Pitchaschen

Pitchaschen * KWY S NO3502 3

Pethchaschen 1164 x 1178 St A. Lib. 259 [which Merlswain son of Colban had granted to Kennoway church; see KWY Introduction]
Pettaschen 1164 x 1178 St A. Lib. 259 [which Merlswain son of Merlswain had granted (or confirmed) to Kennoway church; see KWY Introduction]
Petthaschen 1189 x 1195 RRS ii no. 333 [= St A. Lib. 231]
Petthaschen 1228 St A. Lib. 235 [Alexander II’s confirmation charter]

G pett + ?

The analysis of the second element of this name depends partly on what sound the sch represents: if /S/, then it is probably connected with G caise ‘steepness’, and refers to some aspect of the great gorge or den of Kennoway. Alternatively, though less likely, it may be connected with G càise ‘cheese’. The –en-ending may be part of the element, or some kind of diminutive. It can thus be compared with Cash SLO (PNF 4), which probably derives from G caise ‘steepness’, and which appears with -ss- in late thirteenth century, and alternates between -ss- and -sch- in the fifteenth century.

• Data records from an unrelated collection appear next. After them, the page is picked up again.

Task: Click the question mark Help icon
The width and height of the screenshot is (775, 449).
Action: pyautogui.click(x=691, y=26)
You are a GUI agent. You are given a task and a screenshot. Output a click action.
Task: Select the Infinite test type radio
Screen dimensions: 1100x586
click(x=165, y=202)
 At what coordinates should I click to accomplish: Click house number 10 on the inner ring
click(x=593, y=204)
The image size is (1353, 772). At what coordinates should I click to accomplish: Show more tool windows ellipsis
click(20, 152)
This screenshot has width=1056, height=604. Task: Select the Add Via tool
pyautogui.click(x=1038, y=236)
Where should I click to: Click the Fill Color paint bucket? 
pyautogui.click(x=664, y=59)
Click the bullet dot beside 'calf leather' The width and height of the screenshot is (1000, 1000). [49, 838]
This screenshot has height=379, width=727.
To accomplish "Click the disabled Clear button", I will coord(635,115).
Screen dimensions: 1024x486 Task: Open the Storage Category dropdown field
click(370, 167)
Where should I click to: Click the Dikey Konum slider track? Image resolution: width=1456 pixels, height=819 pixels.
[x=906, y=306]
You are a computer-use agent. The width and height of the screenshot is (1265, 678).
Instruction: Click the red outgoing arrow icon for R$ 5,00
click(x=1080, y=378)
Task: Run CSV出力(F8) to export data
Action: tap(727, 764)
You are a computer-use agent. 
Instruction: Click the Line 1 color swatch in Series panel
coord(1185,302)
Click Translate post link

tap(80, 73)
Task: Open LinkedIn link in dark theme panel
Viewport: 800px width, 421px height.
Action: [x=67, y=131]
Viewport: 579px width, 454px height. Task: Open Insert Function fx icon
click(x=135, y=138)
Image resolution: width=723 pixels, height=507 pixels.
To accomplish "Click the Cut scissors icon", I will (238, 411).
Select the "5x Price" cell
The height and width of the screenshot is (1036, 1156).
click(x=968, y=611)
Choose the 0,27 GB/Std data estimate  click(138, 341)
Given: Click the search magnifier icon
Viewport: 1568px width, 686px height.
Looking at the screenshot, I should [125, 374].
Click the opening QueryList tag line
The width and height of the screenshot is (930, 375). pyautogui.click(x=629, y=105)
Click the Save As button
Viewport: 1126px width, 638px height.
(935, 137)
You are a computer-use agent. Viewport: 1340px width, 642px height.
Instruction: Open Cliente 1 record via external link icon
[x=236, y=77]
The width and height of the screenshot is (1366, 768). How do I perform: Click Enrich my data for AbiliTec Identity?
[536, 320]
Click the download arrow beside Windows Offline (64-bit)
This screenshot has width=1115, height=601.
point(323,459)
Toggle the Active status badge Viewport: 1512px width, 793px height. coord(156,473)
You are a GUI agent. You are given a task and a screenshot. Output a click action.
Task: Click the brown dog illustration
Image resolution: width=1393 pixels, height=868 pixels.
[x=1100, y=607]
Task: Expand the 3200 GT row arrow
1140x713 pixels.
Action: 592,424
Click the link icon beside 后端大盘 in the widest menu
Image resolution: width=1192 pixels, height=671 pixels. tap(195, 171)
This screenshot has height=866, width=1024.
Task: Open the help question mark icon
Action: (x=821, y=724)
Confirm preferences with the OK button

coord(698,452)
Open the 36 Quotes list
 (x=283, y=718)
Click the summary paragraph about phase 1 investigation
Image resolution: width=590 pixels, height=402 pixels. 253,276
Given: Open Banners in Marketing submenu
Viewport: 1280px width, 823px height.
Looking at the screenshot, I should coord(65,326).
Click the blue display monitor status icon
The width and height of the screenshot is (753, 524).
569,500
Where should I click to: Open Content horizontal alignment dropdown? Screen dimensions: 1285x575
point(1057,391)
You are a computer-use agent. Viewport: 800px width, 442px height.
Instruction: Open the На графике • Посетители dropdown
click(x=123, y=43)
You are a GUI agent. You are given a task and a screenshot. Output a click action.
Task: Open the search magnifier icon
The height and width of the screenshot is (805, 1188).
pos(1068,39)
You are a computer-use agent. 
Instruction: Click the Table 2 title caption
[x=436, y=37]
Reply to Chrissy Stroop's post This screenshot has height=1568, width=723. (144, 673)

    However, Balcaskie CBE appears as Balkaschin 1266, and here the sch must represent a sound very like /sk/, the second element being G gasg ‘tail, ridge’. The various ways in which the first consonant of the second element is represented almost certainly rules out gasg as the element in *Pitchaschen, but we are still left with the two alternative ways of reading sch. The main problem is that this name does not seem to have survived beyond the thirteenth century, so we are given no clues from later forms or pronunciation.

    As *Pitchaschen is a land-holding attached to an early church, it is worth mentioning as a possible candidate for the second element a little-understood and attested OIr word caisced (m. u-stem), which ‘apparently’ means ‘alms, pittance, gift’ (DIL).

    *Pitchaschen was part of the lands given by Merleswain to the church of Kennoway in the twelfth century. See KWY Introduction for more details.